• [Written task]: Transcribe the passage on sedimentary rocks word for word, starting at the words "According to the" and stopping after the words "about detrital sedimentary rocks.".

Accumulations of these tiny particles are generally associated with the quiet waters of a lake,
lagoon, swamp, or certain marine environments. Common detrital sedimentary rocks, in order of
increasing particle size, are shale, sandstone, and conglomerate or breccia.
In contrast to detrital rocks, which form from the solid products of weathering, chemical
sediments derive from ions that are carried in solution to lakes and seas. This material does not
remain dissolved in the water indefinitely, however. Some of it precipitates to form chemical
sediments. These become rocks such as limestone, chert, and rock salt. This precipitation of
material occurs in two ways. Inorganic processes such as evaporation and chemical activity can
produce chemical sediments. Organic (life) processes of water dwelling organisms also form
chemical sediments, said to be of biochemical origin. One example of a deposit resulting from
inorganic chemical processes is the dripstone that decorates many caves. Another is the salt left
behind as a body of seawater evaporates. In contrast, many water-dwelling animals and plants
extract dissolved mineral matter to form shells and other hard parts. After the organisms die,
their skeletons collect by the millions on the floor of a lake or ocean as biochemical sediment.
Task 2. Build up a vocabulary to the text.
Task 3. Provide brief answers to the following:
1. What minerals are most abundant in detrital sedimentary rocks?
2. What is the primary basis for distinguishing among detrital rocks?
Task 4. Look at Figure 2.2, 2.3 A and B. Figure 2.2 shows particle size classification
for detrital sedimentary rocks. Particle size is the primary basis for distinguishing among
various detrital sedimentary rocks. Figure 2.3 A and B identifies sedimentary rocks.
According to the table, sedimentary rocks are divided into three groups—detrital,
chemical, and organic. The main criterion for naming detrital sedimentary rocks is particle
size, whereas the primary basis for distinguishing among chemical sedimentary rocks is
their mineral composition. Using the information from the tables and from the text try to
give as many details as possible about detrital sedimentary rocks.
TEST YOURSELF
Task 1. Tell whether the sentences are true or false. Correct the false ones.
1. Sedimentary rocks contain much of the basic information needed to reconstruct Earth
history.
2. Sedimentary rocks are not associated with many important energy and mineral resources.
3. Sedimentary rock consists of sediment that has been lithified into solid rock.
4. Sediment has three principal sources: (1) as detrital material, which originates and is
transported as solid particles from both mechanical and chemical weathering, which, when
lithified, forms detrital sedimentary rocks; (2) from soluble material produced largely by
chemical weathering, which, when precipitated, forms chemical sedimentary rocks, (3)

• [Information provided]:
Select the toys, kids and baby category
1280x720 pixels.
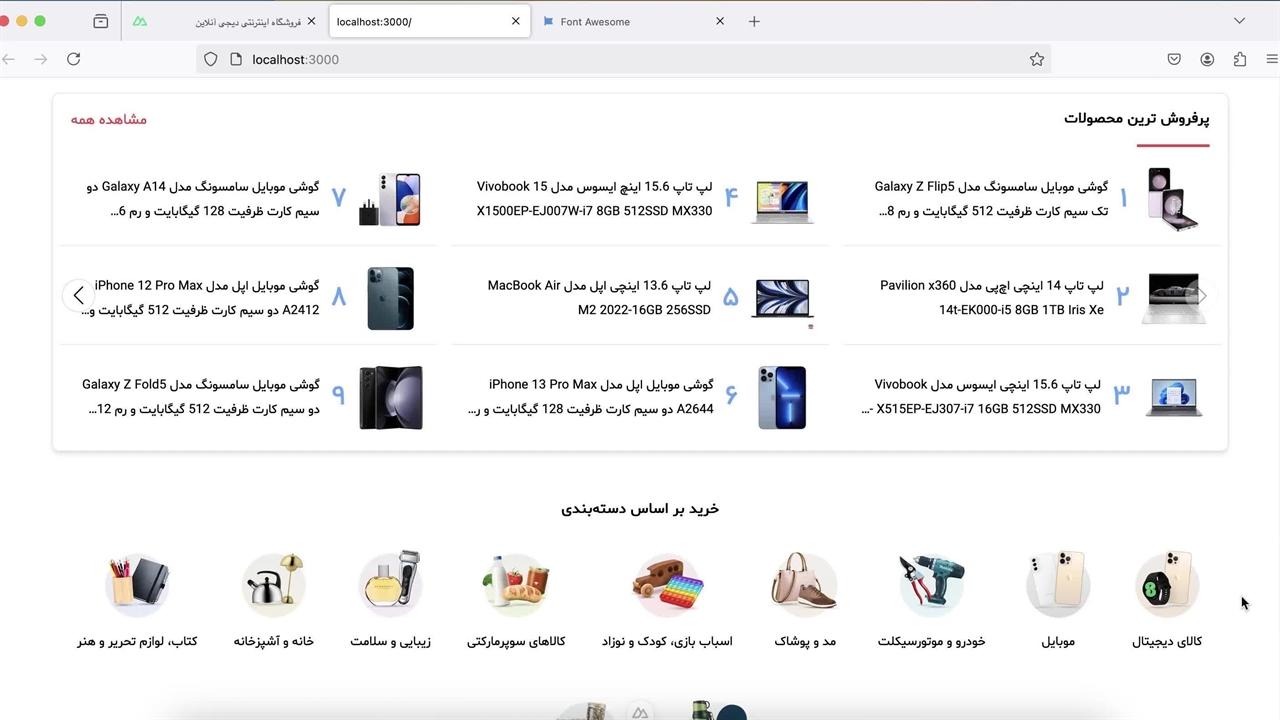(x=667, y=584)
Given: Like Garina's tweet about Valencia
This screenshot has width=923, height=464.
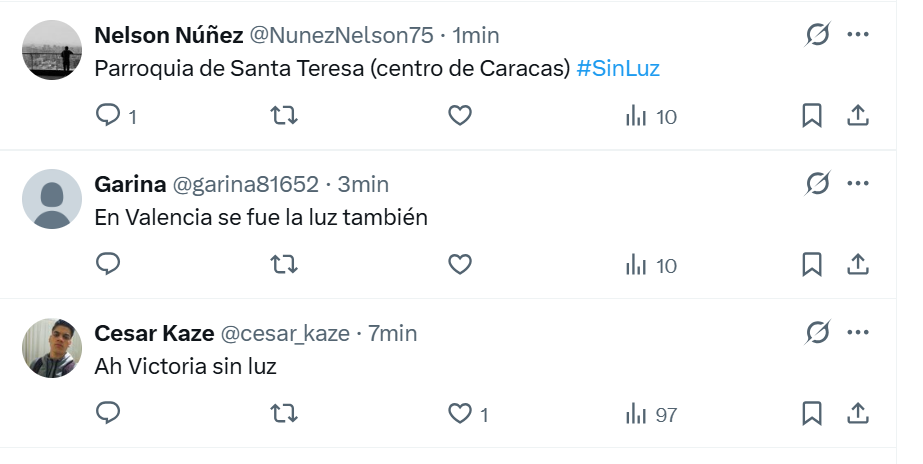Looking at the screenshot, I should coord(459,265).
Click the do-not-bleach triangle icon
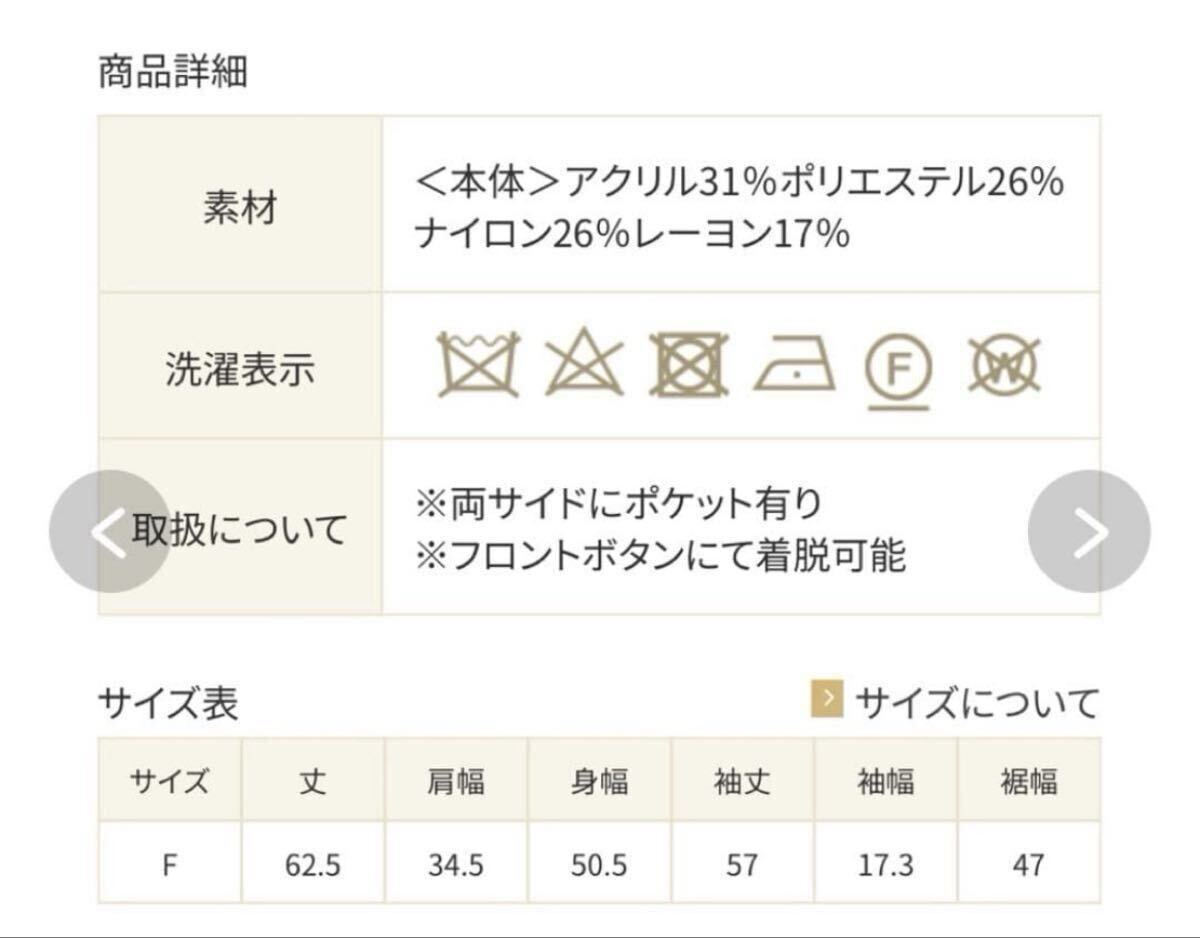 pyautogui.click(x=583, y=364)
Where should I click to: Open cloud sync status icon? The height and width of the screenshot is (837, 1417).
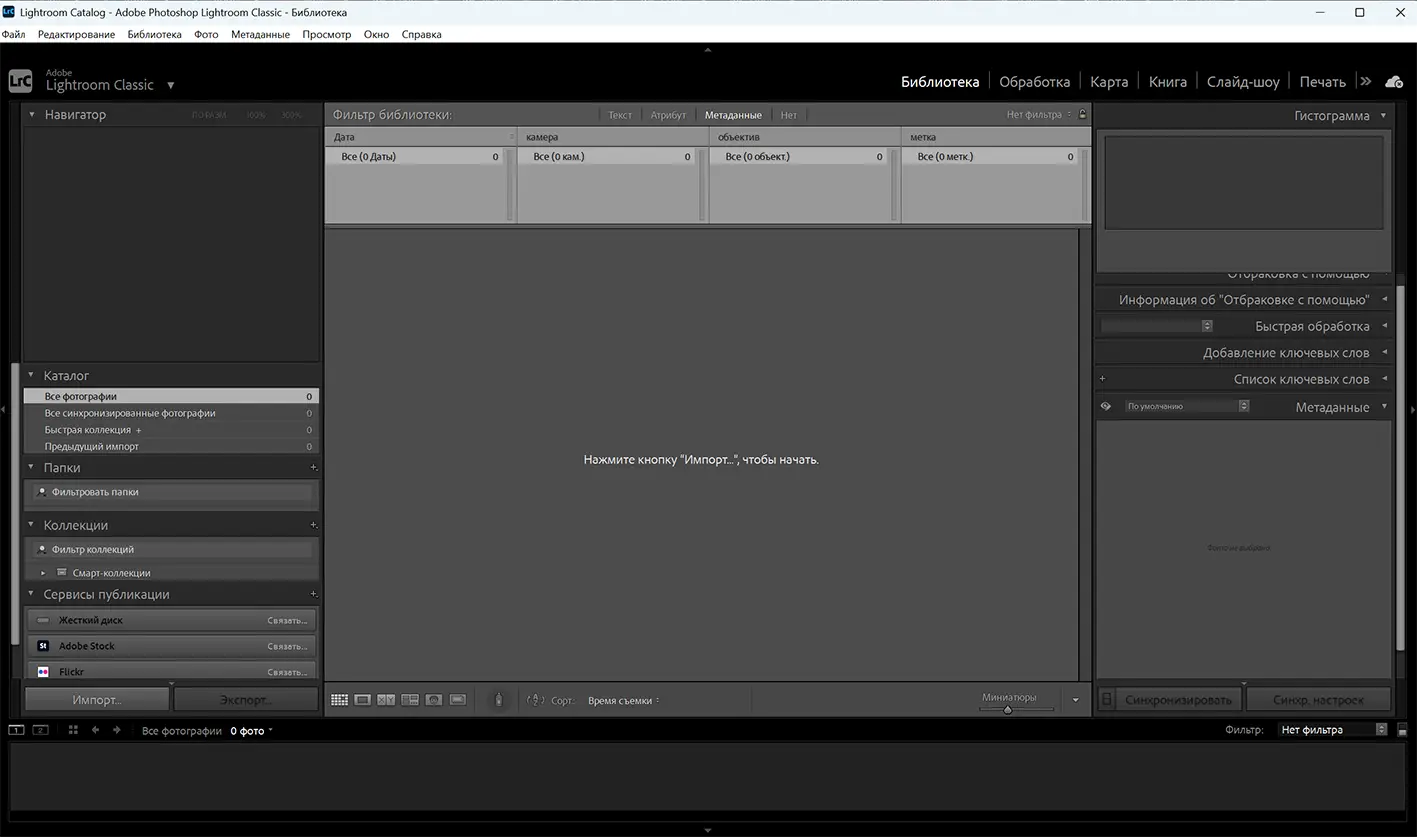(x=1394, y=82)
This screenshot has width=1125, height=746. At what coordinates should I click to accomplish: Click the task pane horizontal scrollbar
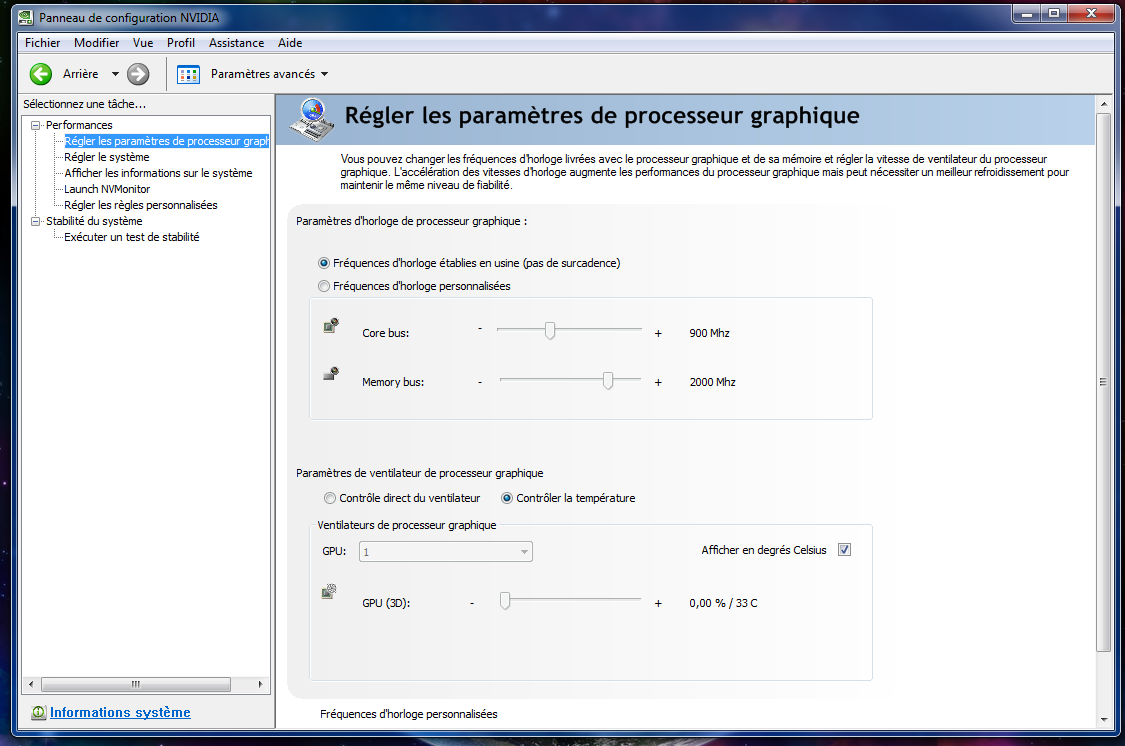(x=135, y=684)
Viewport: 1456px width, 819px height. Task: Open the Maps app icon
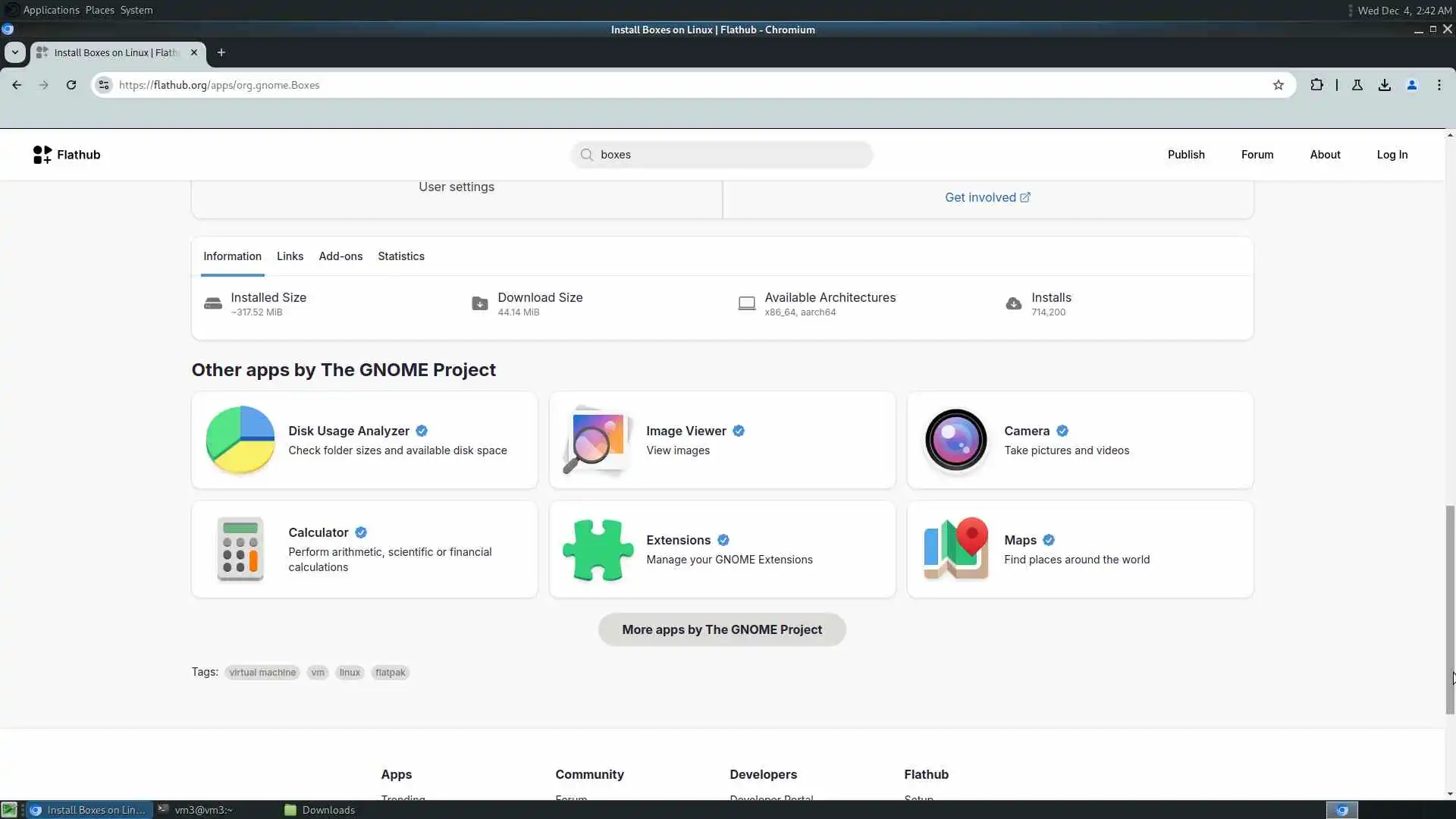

• [Full response]:
According to the table, sedimentary rocks are divided into three groups—detrital,
chemical, and organic. The main criterion for naming detrital sedimentary rocks is particle
size, whereas the primary basis for distinguishing among chemical sedimentary rocks is
their mineral composition. Using the information from the tables and from the text try to
give as many details as possible about detrital sedimentary rocks.